If everything old is new again, the new Aboriginal garden at Douglas College is about as old as it gets.
The garden is being planted Tuesday by volunteers from Fortis BC following a traditional blessing ceremony by a Mohawk/Ojibwe First Nation’s elder. Two of the six plots at the college’s Sustainability, Outreach and Learning (Sol) garden will be sowed with ceremonial plants like sweetgrass and tobacco as well as food crops like blue camas, knotting onion and kinnikinnick - or bear berry. The plants are native to British Columbia and play an important role in First Nations’ culture, said Robert McGregor, the executive director of the college’s Institute of Urban Ecology.
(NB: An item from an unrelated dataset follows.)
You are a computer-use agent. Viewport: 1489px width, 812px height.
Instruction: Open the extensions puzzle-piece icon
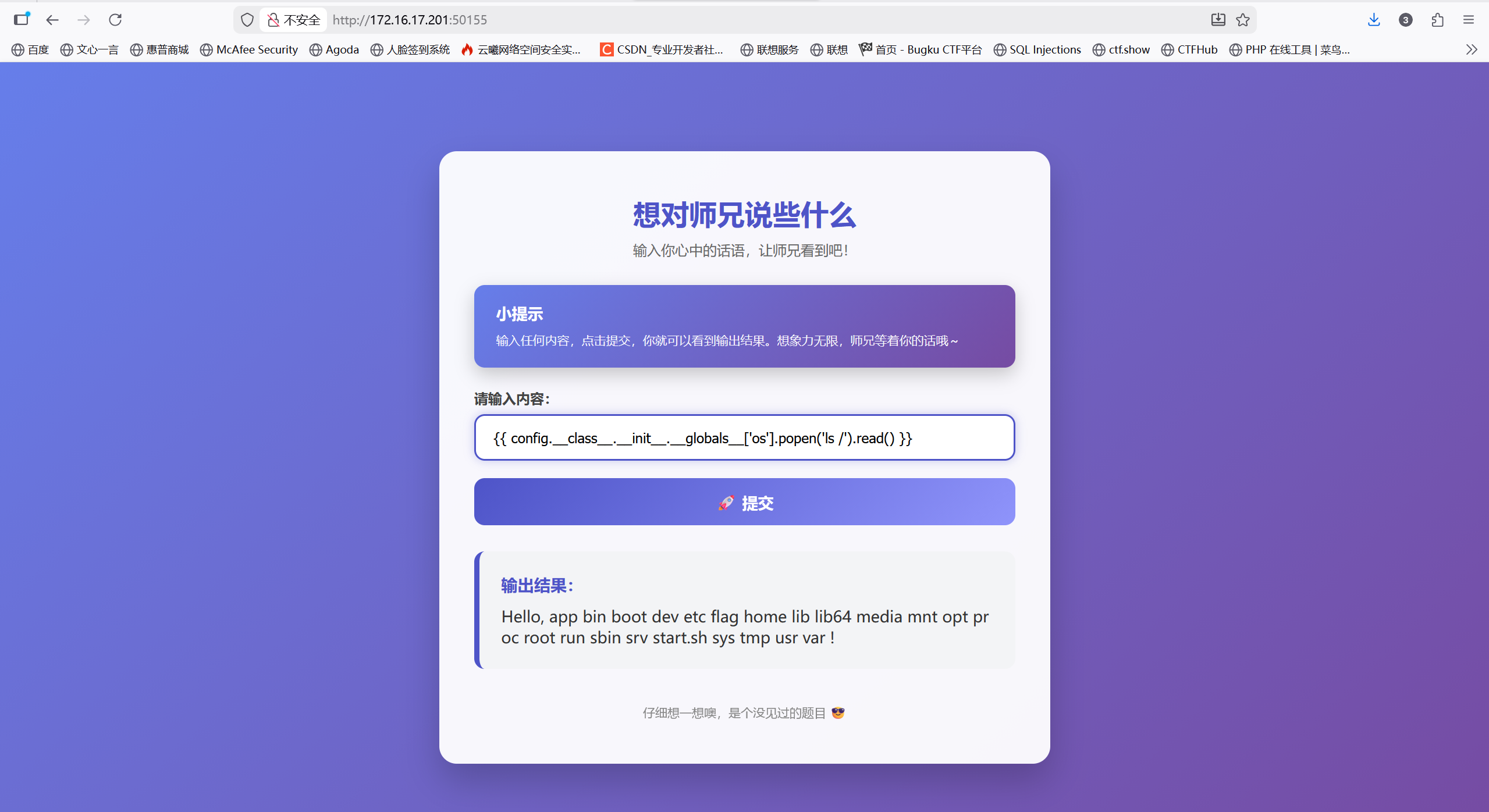pos(1437,20)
Th garden will allow the 700 Aboriginal students who attend Douglas to connect with their ancestral ways as well as educate the entire student body, staff and faculty about agricultural practices that have been around for centuries.
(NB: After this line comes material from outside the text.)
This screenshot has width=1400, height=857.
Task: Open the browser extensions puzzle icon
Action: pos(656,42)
“This is an outreach garden,” said McGregor.
The current climate of reconciliation for wrongs and exploitation foisted upon Indigenous communities by foreign settlers also make this the right time for such an initiative, said McGregor.
“All of us should be involved in trying to understand First Nations’ culture.”
The garden will be tended by volunteers and as the crops begin to grow, workshops will be conducted to explain their significance, and show how they are harvested and used.
McGregor said there is a lot to learn from crops and gardening techniques that sustained First Nations’ communities for hundreds of years.
“People are interested in sustainability and connecting to the natural world,” he said. “This was a culture that was connected to nature in a very real way.”
• The opening of the new Traditional Aboriginal Garden at Douglas College will be celebrated Tuesday, June 6, from 4 to 6 p.m. Everyone is welcome. The garden is located on the south lawn of the Coquitlam campus at 1250 Pinetree Way.